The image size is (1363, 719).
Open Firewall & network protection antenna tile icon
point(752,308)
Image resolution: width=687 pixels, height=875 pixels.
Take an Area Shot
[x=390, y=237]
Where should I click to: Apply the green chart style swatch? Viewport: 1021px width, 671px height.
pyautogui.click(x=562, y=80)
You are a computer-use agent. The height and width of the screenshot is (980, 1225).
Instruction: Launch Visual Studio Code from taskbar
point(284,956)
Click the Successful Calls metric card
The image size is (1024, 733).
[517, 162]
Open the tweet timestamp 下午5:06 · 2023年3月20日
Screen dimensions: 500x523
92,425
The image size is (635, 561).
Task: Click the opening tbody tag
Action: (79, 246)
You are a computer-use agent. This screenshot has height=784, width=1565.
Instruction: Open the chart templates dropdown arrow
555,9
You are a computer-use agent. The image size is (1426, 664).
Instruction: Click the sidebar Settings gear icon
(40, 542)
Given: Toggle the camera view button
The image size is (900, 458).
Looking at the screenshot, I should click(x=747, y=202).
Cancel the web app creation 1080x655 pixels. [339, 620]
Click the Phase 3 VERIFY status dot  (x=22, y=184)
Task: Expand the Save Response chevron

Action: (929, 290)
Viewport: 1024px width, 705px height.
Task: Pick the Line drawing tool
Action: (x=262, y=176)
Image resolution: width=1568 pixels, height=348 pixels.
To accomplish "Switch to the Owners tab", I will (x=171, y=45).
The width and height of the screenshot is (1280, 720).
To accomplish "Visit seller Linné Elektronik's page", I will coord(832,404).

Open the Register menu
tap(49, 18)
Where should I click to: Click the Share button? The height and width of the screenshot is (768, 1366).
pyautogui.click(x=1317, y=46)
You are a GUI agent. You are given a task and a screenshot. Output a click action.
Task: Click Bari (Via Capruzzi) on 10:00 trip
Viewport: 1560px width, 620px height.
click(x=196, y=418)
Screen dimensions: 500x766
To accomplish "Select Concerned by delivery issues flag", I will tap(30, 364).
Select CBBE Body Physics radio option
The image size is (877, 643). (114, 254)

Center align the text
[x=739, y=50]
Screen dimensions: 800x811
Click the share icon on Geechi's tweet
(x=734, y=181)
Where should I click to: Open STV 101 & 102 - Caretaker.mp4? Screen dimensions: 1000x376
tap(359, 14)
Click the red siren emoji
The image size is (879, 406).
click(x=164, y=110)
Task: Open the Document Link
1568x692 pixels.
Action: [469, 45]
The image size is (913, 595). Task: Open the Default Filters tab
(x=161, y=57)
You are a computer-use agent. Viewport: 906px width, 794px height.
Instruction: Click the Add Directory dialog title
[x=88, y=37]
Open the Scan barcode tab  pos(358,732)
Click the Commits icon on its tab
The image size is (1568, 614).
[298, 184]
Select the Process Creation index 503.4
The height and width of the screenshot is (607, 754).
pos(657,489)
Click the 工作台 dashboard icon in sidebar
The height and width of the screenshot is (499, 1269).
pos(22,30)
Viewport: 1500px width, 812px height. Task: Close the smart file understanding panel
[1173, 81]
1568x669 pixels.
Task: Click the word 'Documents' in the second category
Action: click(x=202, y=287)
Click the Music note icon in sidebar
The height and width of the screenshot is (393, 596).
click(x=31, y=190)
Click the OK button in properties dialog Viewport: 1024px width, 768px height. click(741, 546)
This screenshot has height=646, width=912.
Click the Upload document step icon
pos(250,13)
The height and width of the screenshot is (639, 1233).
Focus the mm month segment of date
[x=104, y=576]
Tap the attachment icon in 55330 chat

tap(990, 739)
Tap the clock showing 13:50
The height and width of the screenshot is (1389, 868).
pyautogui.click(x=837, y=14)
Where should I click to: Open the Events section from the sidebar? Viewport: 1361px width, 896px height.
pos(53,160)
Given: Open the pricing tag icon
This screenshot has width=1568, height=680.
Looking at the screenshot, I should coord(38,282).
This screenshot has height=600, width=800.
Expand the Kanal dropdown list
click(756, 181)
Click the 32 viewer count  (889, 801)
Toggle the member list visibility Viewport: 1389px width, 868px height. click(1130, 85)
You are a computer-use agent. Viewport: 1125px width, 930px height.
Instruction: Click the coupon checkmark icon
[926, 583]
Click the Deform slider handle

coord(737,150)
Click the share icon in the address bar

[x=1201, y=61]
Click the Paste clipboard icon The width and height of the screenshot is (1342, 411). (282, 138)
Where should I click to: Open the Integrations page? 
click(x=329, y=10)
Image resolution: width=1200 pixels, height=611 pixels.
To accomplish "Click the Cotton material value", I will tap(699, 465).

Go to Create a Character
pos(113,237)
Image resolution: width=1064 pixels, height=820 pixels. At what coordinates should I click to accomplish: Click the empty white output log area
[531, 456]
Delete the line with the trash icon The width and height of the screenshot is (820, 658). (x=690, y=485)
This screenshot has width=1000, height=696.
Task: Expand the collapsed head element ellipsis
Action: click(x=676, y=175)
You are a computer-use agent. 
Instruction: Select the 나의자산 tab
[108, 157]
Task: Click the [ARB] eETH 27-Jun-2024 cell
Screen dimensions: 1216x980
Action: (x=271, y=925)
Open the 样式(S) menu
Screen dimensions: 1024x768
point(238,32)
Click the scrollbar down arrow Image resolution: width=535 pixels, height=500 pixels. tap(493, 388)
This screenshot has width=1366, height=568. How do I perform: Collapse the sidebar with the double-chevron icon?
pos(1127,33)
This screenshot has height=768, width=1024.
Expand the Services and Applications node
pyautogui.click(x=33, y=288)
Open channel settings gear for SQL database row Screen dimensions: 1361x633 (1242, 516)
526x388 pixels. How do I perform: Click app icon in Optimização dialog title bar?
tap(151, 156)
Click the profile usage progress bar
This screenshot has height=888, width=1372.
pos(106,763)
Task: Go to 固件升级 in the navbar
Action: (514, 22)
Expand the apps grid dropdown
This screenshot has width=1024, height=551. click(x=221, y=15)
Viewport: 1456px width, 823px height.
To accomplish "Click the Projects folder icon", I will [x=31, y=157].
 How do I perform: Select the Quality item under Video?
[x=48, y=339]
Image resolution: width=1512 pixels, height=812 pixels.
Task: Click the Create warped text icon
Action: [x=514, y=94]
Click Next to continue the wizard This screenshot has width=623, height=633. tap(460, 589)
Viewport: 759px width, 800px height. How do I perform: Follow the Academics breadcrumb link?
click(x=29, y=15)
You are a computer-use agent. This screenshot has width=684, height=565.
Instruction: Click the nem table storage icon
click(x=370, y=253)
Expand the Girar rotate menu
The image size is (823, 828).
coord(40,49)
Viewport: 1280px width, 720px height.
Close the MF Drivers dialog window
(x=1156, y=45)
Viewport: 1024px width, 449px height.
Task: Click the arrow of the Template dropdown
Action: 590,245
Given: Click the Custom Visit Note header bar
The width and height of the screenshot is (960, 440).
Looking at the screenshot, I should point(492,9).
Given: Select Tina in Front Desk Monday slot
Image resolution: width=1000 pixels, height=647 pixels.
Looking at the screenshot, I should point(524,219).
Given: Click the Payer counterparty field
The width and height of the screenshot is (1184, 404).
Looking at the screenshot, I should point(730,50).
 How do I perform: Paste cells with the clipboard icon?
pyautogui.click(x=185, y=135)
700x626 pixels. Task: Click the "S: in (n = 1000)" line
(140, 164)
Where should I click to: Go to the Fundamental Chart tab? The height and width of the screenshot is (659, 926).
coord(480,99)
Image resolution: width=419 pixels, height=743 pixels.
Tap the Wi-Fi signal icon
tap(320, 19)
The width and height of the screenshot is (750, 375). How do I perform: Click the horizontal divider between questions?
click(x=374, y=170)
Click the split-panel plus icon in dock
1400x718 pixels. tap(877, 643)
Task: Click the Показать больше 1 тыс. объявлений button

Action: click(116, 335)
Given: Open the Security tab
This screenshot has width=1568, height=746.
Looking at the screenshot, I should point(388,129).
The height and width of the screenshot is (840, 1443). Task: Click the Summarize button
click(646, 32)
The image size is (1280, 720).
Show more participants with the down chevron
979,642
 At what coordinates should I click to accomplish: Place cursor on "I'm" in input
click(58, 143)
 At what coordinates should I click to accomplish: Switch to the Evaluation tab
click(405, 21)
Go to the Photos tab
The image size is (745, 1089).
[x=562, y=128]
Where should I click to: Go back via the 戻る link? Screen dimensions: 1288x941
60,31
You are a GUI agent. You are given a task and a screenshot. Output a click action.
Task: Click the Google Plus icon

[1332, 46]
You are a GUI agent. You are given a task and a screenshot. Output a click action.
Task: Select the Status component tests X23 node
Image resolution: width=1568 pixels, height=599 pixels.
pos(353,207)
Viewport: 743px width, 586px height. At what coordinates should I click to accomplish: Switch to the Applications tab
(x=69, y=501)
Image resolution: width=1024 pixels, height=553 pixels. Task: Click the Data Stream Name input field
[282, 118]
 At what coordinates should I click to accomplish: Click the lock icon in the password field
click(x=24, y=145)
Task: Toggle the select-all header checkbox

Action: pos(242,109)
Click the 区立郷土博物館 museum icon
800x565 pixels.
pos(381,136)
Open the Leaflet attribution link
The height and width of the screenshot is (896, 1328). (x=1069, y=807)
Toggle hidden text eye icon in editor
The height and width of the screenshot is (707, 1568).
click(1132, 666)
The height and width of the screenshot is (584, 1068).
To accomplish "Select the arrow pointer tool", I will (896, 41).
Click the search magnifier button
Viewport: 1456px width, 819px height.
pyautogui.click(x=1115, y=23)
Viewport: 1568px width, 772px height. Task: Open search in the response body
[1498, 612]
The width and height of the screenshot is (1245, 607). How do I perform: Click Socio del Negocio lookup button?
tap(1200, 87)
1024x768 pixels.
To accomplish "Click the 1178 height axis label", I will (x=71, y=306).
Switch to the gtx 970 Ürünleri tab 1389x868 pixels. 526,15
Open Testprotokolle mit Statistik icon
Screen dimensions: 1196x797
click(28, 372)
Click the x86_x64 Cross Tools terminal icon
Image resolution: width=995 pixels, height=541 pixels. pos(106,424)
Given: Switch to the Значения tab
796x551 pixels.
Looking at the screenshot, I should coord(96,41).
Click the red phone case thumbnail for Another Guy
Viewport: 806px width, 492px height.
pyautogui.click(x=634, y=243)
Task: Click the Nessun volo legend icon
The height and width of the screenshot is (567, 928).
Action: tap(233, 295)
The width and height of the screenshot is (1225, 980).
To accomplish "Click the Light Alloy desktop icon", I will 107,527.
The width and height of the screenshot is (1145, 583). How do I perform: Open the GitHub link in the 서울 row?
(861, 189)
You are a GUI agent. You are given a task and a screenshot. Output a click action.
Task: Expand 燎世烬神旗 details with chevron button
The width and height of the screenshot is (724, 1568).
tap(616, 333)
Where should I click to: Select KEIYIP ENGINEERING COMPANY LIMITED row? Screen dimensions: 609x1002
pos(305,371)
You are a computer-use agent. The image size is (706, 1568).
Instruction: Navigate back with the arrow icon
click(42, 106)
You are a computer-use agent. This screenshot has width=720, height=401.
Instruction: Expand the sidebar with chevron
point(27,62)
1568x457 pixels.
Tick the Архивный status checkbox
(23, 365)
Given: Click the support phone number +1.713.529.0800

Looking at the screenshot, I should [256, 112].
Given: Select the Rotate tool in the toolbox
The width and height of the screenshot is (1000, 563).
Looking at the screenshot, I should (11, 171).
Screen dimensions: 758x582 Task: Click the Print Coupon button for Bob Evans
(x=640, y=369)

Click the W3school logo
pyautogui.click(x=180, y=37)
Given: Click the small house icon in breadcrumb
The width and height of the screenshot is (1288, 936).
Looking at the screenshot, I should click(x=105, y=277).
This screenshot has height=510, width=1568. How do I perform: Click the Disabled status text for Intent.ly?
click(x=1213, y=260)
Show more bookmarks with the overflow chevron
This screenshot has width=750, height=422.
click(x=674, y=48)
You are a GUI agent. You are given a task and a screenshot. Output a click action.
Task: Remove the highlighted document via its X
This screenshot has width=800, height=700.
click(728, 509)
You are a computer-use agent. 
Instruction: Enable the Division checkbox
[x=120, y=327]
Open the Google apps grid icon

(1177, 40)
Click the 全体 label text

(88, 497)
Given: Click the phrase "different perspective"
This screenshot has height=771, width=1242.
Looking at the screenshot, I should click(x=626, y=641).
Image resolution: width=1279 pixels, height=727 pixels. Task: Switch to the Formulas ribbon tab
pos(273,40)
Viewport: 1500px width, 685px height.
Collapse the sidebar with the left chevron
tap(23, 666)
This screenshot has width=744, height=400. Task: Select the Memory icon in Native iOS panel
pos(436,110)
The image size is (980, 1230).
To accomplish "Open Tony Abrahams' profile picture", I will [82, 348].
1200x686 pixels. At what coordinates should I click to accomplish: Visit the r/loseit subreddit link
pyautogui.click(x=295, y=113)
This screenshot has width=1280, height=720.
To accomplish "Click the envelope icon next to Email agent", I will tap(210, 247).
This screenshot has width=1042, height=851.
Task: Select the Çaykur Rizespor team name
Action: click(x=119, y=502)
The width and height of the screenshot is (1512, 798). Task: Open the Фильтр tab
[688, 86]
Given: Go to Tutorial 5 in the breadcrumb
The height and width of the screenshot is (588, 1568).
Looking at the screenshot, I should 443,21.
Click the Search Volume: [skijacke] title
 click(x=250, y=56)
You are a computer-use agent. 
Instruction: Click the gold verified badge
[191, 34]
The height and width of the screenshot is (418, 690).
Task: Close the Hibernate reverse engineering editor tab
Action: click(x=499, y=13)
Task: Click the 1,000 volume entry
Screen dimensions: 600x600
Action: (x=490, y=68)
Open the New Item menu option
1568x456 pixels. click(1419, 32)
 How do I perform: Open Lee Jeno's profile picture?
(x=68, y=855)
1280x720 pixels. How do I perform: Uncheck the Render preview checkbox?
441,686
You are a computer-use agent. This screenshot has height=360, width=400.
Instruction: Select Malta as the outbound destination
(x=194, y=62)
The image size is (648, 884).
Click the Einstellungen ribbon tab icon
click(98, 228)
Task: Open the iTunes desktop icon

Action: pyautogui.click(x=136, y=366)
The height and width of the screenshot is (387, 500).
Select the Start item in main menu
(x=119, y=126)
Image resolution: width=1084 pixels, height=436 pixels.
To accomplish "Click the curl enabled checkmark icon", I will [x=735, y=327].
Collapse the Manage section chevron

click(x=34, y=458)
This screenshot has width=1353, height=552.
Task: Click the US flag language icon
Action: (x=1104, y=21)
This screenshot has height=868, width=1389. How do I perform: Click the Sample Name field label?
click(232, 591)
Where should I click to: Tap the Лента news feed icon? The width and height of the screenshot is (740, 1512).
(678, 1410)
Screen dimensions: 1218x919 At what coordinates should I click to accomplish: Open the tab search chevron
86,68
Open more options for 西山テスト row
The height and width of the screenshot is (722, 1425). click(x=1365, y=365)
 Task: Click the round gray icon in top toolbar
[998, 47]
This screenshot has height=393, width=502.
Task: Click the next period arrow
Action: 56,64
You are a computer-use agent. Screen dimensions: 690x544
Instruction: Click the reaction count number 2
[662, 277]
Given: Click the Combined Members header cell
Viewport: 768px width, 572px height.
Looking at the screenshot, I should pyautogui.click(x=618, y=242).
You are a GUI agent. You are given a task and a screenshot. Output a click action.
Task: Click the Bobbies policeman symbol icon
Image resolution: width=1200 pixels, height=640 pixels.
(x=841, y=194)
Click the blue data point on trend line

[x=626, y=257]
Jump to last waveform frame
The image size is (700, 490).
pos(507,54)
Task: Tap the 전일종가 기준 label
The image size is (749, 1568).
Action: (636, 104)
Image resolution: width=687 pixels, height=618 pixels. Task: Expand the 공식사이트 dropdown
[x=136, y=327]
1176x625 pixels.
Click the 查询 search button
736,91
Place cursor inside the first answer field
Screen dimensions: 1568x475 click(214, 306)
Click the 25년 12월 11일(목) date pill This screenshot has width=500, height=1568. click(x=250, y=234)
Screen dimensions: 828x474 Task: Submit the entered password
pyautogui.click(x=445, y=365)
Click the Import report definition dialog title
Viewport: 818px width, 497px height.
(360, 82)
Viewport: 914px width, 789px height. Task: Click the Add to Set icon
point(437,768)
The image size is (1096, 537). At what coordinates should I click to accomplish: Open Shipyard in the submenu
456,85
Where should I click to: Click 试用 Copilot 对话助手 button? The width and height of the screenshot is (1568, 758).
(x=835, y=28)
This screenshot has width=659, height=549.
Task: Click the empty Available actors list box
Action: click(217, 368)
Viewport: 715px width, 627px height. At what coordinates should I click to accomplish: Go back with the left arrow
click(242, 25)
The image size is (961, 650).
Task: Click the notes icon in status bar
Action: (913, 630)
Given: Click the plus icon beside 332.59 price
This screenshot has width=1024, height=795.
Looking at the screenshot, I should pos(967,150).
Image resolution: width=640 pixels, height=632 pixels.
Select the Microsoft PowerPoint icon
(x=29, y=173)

:::::

Task prompt:
Above are the records; repeat exactly the lines from the one holding "The height and width of the screenshot is (639, 1233)." down to the one holding "Given: Open the pricing tag icon", end lines included.

Response to the exercise:
The height and width of the screenshot is (639, 1233).
Focus the mm month segment of date
[x=104, y=576]
Tap the attachment icon in 55330 chat

tap(990, 739)
Tap the clock showing 13:50
The height and width of the screenshot is (1389, 868).
pyautogui.click(x=837, y=14)
Where should I click to: Open the Events section from the sidebar? Viewport: 1361px width, 896px height.
pos(53,160)
Given: Open the pricing tag icon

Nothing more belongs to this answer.